New Braunfels woman falls victim to job scam

This summer, scammers have taken advantage of Central Texans looking for work. The promise of a well-paying job can sometimes lead criminals to take your money or obtain your personal information.

In recent months, the Better Business Bureau has received about a dozen reports of job scams in the area. FOX 7 Austin spoke to a Central Texas woman who was offered what she thought was a work-from-home job, but it turned out to be a pretty sophisticated scam.

“I was just trying to find something part-time that I could do from home after my 9 to 5 job,” said one New Braunfels woman, who asked that her name not be used.

The woman found a job offer on a well-known employment site.

“There were a couple of open positions, from customer service to data entry to administrative assistants. But they were all supposedly work-from-home positions,” she said.

A few days later, she had an interview for a data processing position.

“They posed me as a Teams user, which made it look like I was legitimate,” he said.

But when it came time for the interview, it wasn’t face to face.

“Everything was done first by email and then by text,” she said. “I never spoke to a human being, ever. And that struck me as odd. But then I thought maybe that’s how things are done these days.”

She was soon informed that she had gotten the job and received an email from who she thought was someone from Human Resources.

“It says human resources. It tells you what the next steps are. They have an employee portal. You have to log in to be able to follow the steps,” she said.

The woman says the fact that there was an employee portal made the situation seem legitimate.

“They sent me a letter with an offer and a W-4 form to fill out. They gave me all the information about payroll benefits,” she said.

Some of the wording in the emails struck her as a bit odd, she said, though nothing obvious. But the big red flag came when the conversation turned to setting up her office to work from home.

“When he started telling me that I had to sign up for this portal to get the equipment and that once I received it, I would get my money back, I said, ‘Yeah, no.'”

They even asked him to photocopy his credit card and send it to them.

“I told her I told her and she got really rude to me,” he said. “At that point I said, ‘No, I’m done, I’m leaving.'”

“If you have that hunch, you have to go with it. In this case, that’s exactly what this person did,” said Heather Massey, vice president of communications for Better Business Bureau Serving the Heart of Texas.

FURTHER 7 ON YOUR SIDE STORIES:

Massey says work-from-home scams like this are on the rise.

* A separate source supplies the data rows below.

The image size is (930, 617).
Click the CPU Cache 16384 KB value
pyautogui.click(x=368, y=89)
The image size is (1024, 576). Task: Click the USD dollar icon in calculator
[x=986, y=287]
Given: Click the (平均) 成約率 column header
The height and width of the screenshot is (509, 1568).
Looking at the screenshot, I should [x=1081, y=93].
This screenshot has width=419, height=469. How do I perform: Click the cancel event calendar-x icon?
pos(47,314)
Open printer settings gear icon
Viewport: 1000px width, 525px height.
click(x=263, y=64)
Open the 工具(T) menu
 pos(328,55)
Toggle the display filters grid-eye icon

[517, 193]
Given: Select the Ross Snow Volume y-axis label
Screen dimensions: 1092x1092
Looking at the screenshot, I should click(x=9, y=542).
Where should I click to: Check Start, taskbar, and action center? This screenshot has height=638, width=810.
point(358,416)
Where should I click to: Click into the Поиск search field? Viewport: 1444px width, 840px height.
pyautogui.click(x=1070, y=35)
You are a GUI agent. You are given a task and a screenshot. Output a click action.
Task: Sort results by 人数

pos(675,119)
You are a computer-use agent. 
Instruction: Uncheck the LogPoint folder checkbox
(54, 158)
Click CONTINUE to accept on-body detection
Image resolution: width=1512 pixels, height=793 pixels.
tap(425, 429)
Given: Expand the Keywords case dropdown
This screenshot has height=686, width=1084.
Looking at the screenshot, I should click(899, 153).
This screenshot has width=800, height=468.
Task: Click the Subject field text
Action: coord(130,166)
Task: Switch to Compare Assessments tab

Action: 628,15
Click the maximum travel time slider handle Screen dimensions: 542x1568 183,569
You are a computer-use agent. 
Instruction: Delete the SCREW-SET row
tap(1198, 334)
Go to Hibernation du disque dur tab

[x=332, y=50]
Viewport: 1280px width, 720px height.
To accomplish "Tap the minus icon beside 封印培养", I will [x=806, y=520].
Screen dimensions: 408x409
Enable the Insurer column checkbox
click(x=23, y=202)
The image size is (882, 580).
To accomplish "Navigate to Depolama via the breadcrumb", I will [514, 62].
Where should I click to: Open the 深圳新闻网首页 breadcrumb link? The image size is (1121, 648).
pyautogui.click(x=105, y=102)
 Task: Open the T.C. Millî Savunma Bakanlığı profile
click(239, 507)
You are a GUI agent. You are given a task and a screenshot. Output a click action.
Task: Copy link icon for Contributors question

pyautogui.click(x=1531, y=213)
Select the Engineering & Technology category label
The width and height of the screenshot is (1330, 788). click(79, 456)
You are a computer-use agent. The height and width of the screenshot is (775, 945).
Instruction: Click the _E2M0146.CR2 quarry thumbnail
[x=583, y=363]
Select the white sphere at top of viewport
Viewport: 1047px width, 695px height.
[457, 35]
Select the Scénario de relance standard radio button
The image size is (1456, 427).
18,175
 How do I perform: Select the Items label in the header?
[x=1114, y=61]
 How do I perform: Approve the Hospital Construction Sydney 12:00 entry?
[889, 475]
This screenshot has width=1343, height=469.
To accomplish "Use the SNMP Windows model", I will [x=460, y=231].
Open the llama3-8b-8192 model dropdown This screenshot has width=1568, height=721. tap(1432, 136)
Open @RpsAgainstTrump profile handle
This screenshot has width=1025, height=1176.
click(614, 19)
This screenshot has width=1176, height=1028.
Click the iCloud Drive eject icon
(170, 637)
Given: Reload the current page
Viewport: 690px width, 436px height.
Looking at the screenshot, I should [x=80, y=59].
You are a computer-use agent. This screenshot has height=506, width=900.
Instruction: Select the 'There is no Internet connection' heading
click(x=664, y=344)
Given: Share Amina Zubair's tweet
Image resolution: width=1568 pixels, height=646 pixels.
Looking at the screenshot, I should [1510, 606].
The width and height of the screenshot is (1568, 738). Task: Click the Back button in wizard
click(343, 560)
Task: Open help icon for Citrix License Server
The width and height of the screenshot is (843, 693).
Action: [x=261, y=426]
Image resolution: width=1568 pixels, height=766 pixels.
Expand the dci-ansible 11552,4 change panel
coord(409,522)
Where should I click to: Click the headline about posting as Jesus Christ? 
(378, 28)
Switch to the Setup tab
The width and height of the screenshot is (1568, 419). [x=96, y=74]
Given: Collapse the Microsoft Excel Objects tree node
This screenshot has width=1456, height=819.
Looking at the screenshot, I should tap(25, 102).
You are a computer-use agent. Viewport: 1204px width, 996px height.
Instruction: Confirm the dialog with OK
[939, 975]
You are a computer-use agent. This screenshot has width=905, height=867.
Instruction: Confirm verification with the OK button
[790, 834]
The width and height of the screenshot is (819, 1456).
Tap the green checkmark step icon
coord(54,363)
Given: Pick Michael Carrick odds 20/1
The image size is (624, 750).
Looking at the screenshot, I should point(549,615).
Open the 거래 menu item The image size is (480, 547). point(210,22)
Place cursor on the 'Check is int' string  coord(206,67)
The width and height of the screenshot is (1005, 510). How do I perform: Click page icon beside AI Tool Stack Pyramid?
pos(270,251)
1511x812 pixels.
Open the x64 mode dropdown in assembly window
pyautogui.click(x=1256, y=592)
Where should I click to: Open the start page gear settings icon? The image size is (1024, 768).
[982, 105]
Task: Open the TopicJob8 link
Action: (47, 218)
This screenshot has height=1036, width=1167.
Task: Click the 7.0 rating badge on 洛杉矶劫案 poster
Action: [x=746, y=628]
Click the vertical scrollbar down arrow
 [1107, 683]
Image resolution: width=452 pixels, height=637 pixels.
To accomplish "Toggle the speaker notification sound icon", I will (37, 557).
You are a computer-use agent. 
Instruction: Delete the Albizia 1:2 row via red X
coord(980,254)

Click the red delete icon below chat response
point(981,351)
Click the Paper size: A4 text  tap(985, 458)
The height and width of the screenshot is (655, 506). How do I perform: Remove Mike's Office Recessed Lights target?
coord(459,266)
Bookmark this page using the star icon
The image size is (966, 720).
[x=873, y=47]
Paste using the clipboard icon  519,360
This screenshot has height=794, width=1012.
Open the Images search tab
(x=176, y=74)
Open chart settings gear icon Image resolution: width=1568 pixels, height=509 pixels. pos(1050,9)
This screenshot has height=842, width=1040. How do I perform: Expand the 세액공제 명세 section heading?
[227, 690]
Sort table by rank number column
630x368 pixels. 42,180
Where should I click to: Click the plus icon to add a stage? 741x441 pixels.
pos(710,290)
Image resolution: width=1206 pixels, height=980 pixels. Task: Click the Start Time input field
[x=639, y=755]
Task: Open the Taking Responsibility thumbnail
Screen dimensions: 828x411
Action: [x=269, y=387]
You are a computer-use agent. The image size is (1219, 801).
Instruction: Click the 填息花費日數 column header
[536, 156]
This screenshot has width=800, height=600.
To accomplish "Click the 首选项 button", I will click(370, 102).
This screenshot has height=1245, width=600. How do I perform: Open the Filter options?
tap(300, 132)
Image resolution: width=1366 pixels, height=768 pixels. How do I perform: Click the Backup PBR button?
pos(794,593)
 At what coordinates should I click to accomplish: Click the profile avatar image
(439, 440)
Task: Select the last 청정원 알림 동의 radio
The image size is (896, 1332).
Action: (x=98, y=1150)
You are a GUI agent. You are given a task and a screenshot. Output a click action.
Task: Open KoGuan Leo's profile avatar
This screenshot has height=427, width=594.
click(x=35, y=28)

Some come from fake companies, others from scammers posing as real companies.

Either way, having to pay money for equipment should be a big red flag.

“No legitimate company is going to charge you anything right away,” Massey said.

And this has a tricky twist too: someone offers you a check to buy office equipment.

“And then he comes back and says, ‘Hey, we overpaid you,’ we need you to send us a few hundred dollars. That’s a red flag,” Massey said.

Massey says you should avoid high-pressure job offers that promise quick money, and situations where people contact you instead of the other way around. Also, be very wary of jobs that involve repackaging and shipping merchandise.